- **EXERCISE GOAL**
What is the number of lines in these records that hold the word "icon"? Reply with that number alone.

- **ENTRIES SUPPLIED**
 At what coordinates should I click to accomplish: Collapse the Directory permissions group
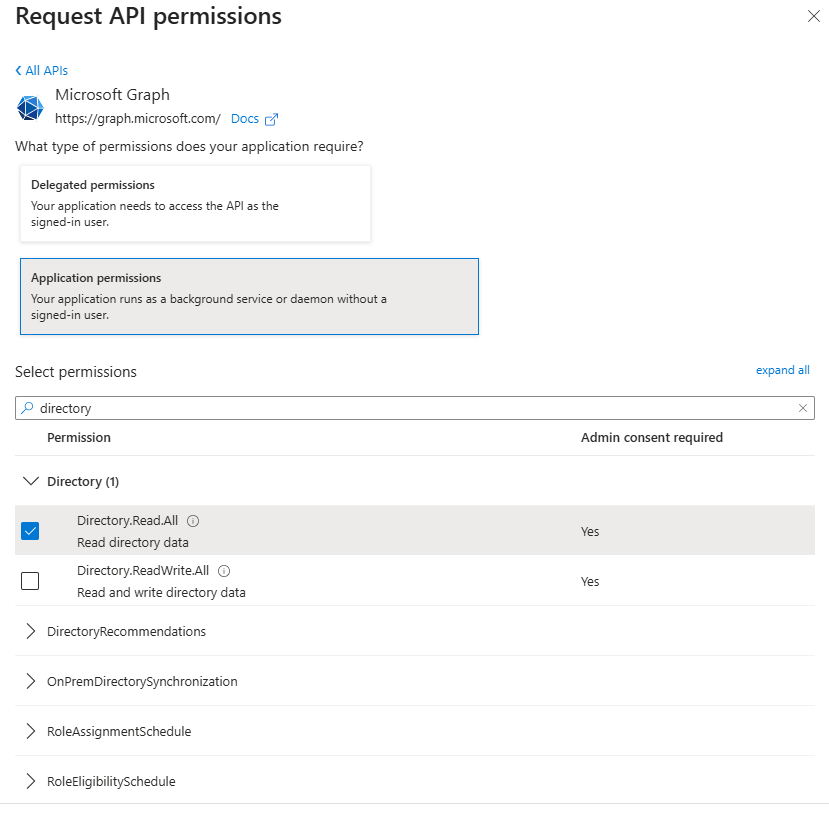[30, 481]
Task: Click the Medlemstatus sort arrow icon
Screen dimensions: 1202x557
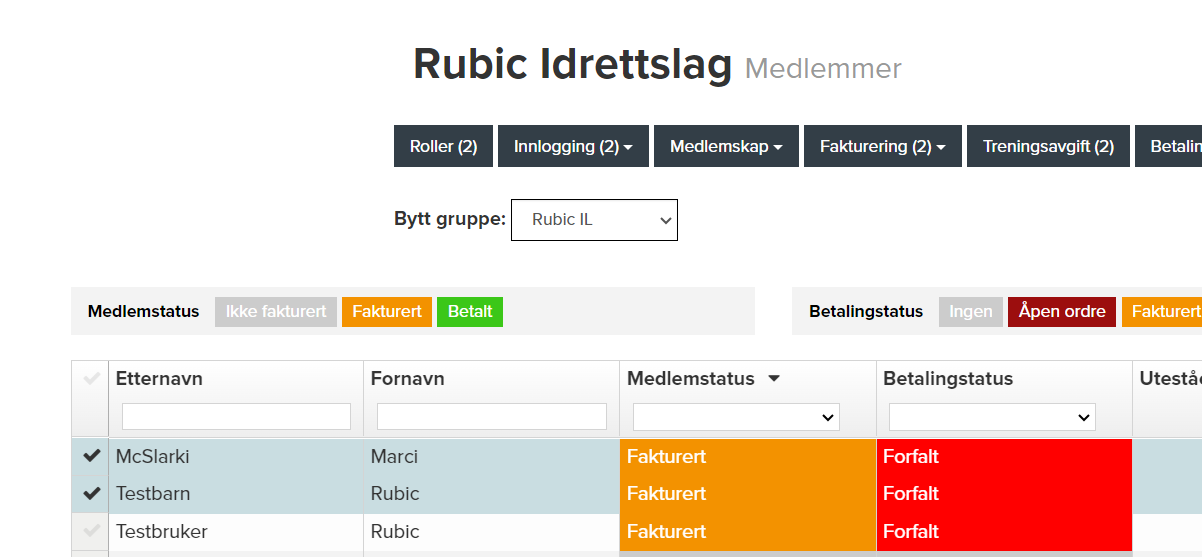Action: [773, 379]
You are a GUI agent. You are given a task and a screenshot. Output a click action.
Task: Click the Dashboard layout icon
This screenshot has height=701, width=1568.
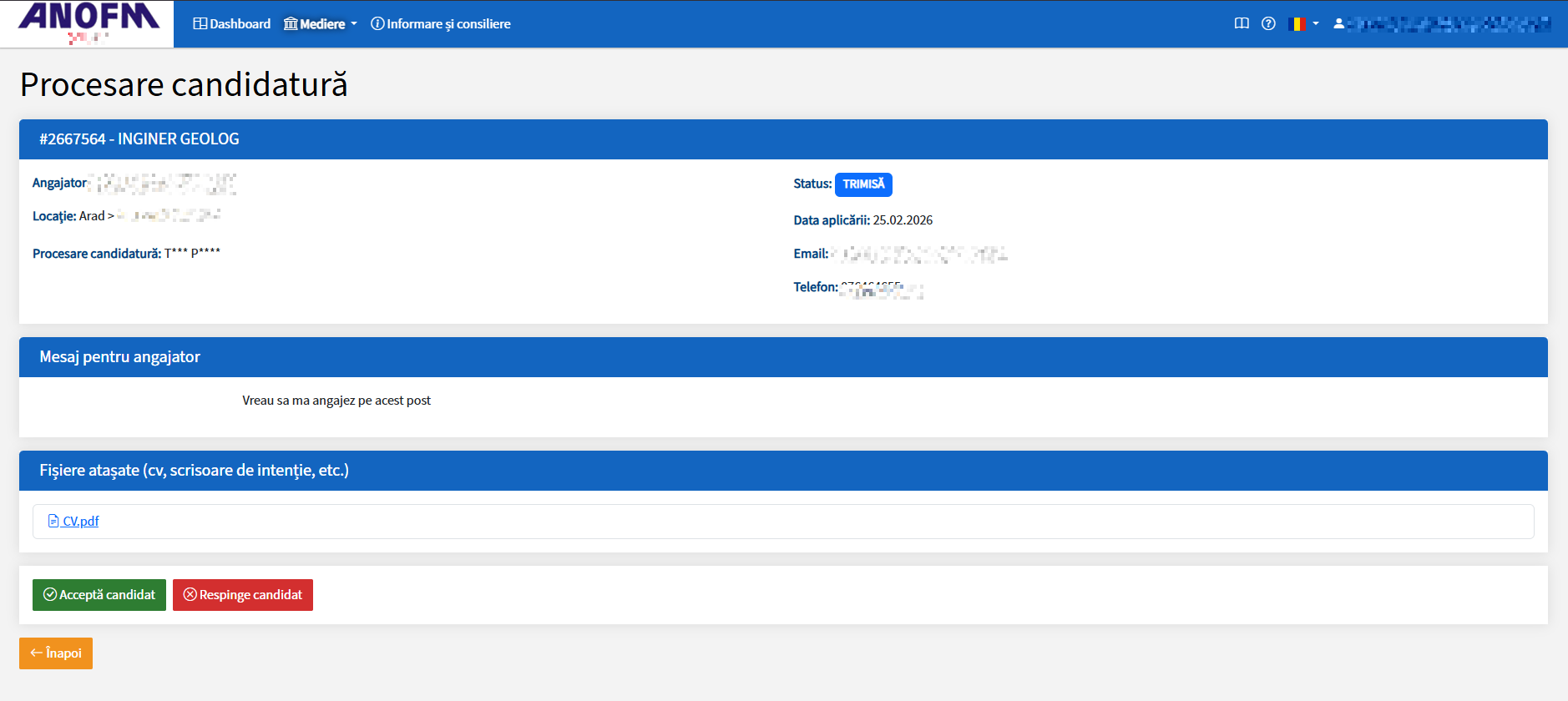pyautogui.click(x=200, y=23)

- **COMPLETED EXERCISE**
2